Switchable Synthesis of Pyrroles and Pyrazines via Rh(II)-Catalyzed Reaction of 1,2,3-Triazoles with Isoxazoles: Experimental and DFT Evidence for the 1,4-Diazahexatriene Intermediate.

4-Aminopyrrole-3-carboxylates and pyrazine-2-carboxylates were synthesized from 5-alkoxyisoxazoles and 1-sulfonyl-1,2,3-triazoles by tuning the Rh(II) catalyst and the reaction conditions. The reaction in chloroform at 100 °C under Rh2(OAc)4 catalysis provides 4-aminopyrrole-3-carboxylates in good yields. The use of Rh2(Piv)4 in refluxing toluene results in the formation of 1,2-dihydropyrazine-2-carboxylates as the main products, which can be converted by a one-pot procedure to pyrazine-2-carboxylates by heating with catalytic amounts of TsOH. According to the NMR and DFT investigations of the reaction mechanism, pyrroles and dihydropyrazines are formed, respectively, via 1,5- and 1,6-cyclization of common (5Z)-1,4-diazahexa-1,3,5-triene intermediates. The influence of the nature of the catalyst on the product distribution is rationalized in terms of the Rh-catalyzed isomerization of a pyrrolin-2-ylium-3-aminide zwitterion, the primary product of 1,4-diazahexatriene 1,5-cyclization.

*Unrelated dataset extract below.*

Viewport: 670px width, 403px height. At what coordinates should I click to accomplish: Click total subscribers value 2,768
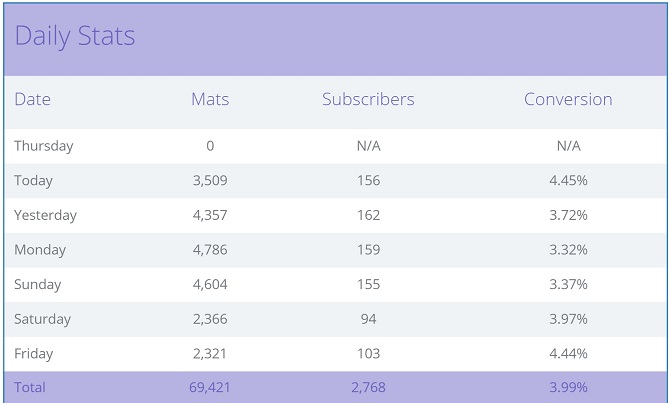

A novel strategy for the synthesis of thermally stable and apoptosis-inducing 2,3-dihydroazetes.

A general and concise approach to thermally and hydrolytically stable alkyl 2,3-dihydroazete-2,3-di-/2,2,3-tricarboxylates from alkyl 2-bromoazirine-2-carboxylates or 4-bromo-5-alkoxyisoxazoles is reported. The synthesis involves the formation of 2-azabuta-1,3-diene by the reaction of rhodium carbenoid with isoxazole or azirine followed by cyclization/hydrodebromination cascade. The latter reaction is the first example of the selective hydrodehalogenation of a valence isomer under equilibrium conditions. In vitro cytotoxicity tests on THP-1 cell line revealed that the 2,3-dihydroazetes greatly differ in their ability to induce apoptosis and/or necrosis. To adequately describe and quantitatively assess these properties, the difference between the two areas under the curves of concentration dependency of apoptosis/necrosis induction within the concentration range was used. Trimethyl 4-phenyl-2,3-dihydroazete-2,2,3-tricarboxylate was found to display the maximal apoptotic potential coupled with high cytotoxic and minimal necrotic potential.